**SET TASK 1**
Rewrite the entries from the line with "This screenshot has width=1024, height=679." up to and including the line with "tap(1241, 144)", changing "screenshot" to "screen capture" and leaving everything else unchanged.

**EXCERPT**
# Tossing Around 1985 Jeep CJ7 Conversion



## Neuner (Feb 9, 2009)

For 6 years now I've owned, daily-driven and constantly maintained a 1985 Jeep CJ7. Several years ago I swapped in a 4.0 from a '98 Grand Cherokee but would like to some day convert to electric if I'm able to meet my needs.

I've read around on here and many other websites off and on over the past couple of years, trying to figure out if it would work and what it would cost. With so many various options, opinions and versions, I would just get lost in the mix and give up for a while.

I'm not getting into the specifics and exact parts of an EV right now, just trying to figure out if my dream is possible and/or makes sense both physically and financially.

What I have:
- 4.0 HP: 185hp @ 4600 rpm / 75hp @ 2100 for 60 mph highway cruising
- 4.0 Torque: 230ft-lbs @ 2400 rpm / 224ft-lbs @ 2100 for 60 mph highway cruising. Torque decreases as rpm increase with this engine.
- Curb Weight: 2,800 lbs
- 0-60 in 9 to 10 seconds
- 4x4 part time. Permanent rear, front engaged manually, disconnect at both transfer case and wheel hubs.
- Manual Brakes
- Power Steering
- 33 inch tires that are actually 32 inch. Spin 2100 rpm at 60 mph highway driving.
- Brick aerodynamics however I am an easy driver averaging 19 mpg GPS certified which is very rare with this vehicle.
- Majority of lights, including headlights, are LED.


What I need after conversion:
- Same engine/motor specs. Not looking for increase or decrease. Never have gotten above 3500 rpm = 130hp when accelerating.
- Range capacity: 24 mile commute + 24 mile round-trip job/client visit + 20% contingency (?) = 58-60 miles
- 16 miles of commute + 16 miles of visit distance is highway cruising at around 60 mph. Rest is around 40-45 mph start & stop.
- retain 4x4 capabilities for jobsite visits
- retain manual brakes
- retain power steering
- drive with lights on for safety
- ability to do 70 mph for about 8 miles of rare Interstate traveling.
- retain 9-10 sec for 0-60 mph capability for getting on interstates & highways in rare circumstances. 13-20 sec normally.
- Want to keep all 4 seats for short family trips on weekends.
- Thinking might only have battery space at old gas tank location & misc area around motor under hood.

So is this possible or asking too much? I know enough money will buy me what I want but within common sense, are my wants obtainable?

I'm a big time newb, so please be easy on me! From what I've read I do know that I want an AC system and regenerative braking. I do know that my driving style will be completely different. Just please remember that for right now, I'm trying to look at the forest as a whole instead of the individual trees so I know if I'm wasting my time and should stop dreaming/wondering.

I've tried to look up other Jeep/4x4 conversions to see what they did, what it cost and how they perform but they were all so different from mine. They wouldn't retain 4x4, wouldn't drive over 45mph or only used it for offroading or rock crawling so I thought I'd post.

Thank you!
Neuner


----------



## Kevin Sharpe (Jul 4, 2011)

Neuner said:


> I've tried to look up other Jeep/4x4 conversions to see what they did, what it cost and how they perform but they were all so different from mine. They wouldn't retain 4x4, wouldn't drive over 45mph or only used it for offroading or rock crawling so I thought I'd post.


Welcome to the forum 

I'd recommend you give Anne at New Electric a call (here)... he can answer your questions and the jeep they converted is amazing


----------



## galderdi (Nov 17, 2015)

**SET TASK 2**
In the Jeep CJ7 conversion thread, what engine was swapped into the 1985 CJ7?

**TASK DATA**
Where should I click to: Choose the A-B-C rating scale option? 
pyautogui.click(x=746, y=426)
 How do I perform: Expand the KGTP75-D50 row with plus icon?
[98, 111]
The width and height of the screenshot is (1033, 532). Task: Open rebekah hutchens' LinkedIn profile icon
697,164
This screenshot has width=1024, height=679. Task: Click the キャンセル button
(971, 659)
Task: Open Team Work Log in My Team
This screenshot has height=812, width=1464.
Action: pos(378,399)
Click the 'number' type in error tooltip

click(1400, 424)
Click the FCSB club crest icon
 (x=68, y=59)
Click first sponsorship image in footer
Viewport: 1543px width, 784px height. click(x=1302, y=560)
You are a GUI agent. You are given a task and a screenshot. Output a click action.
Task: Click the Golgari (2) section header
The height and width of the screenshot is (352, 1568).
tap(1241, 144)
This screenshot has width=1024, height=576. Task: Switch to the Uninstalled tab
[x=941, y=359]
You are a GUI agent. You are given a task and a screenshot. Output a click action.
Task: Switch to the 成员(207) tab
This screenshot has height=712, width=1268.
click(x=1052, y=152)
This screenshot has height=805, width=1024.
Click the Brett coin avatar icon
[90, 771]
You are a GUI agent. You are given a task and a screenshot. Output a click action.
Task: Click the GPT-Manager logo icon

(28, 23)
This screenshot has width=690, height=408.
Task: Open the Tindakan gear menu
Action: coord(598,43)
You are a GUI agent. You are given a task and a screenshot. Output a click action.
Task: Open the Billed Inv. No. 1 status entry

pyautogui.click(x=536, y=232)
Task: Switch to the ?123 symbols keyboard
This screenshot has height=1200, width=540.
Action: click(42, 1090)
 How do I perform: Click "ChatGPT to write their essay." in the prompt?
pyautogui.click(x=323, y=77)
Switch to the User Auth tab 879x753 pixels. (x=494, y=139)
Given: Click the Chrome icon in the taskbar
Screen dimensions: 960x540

**TASK RESPONSE 1**
This screen capture has width=1024, height=679. Task: Click the キャンセル button
(971, 659)
Task: Open Team Work Log in My Team
This screen capture has height=812, width=1464.
Action: pos(378,399)
Click the 'number' type in error tooltip

click(1400, 424)
Click the FCSB club crest icon
 (x=68, y=59)
Click first sponsorship image in footer
Viewport: 1543px width, 784px height. click(x=1302, y=560)
You are a GUI agent. You are given a task and a screen capture. Output a click action.
Task: Click the Golgari (2) section header
The height and width of the screen capture is (352, 1568).
tap(1241, 144)

**TASK RESPONSE 2**
A 4.0 from a '98 Grand Cherokee.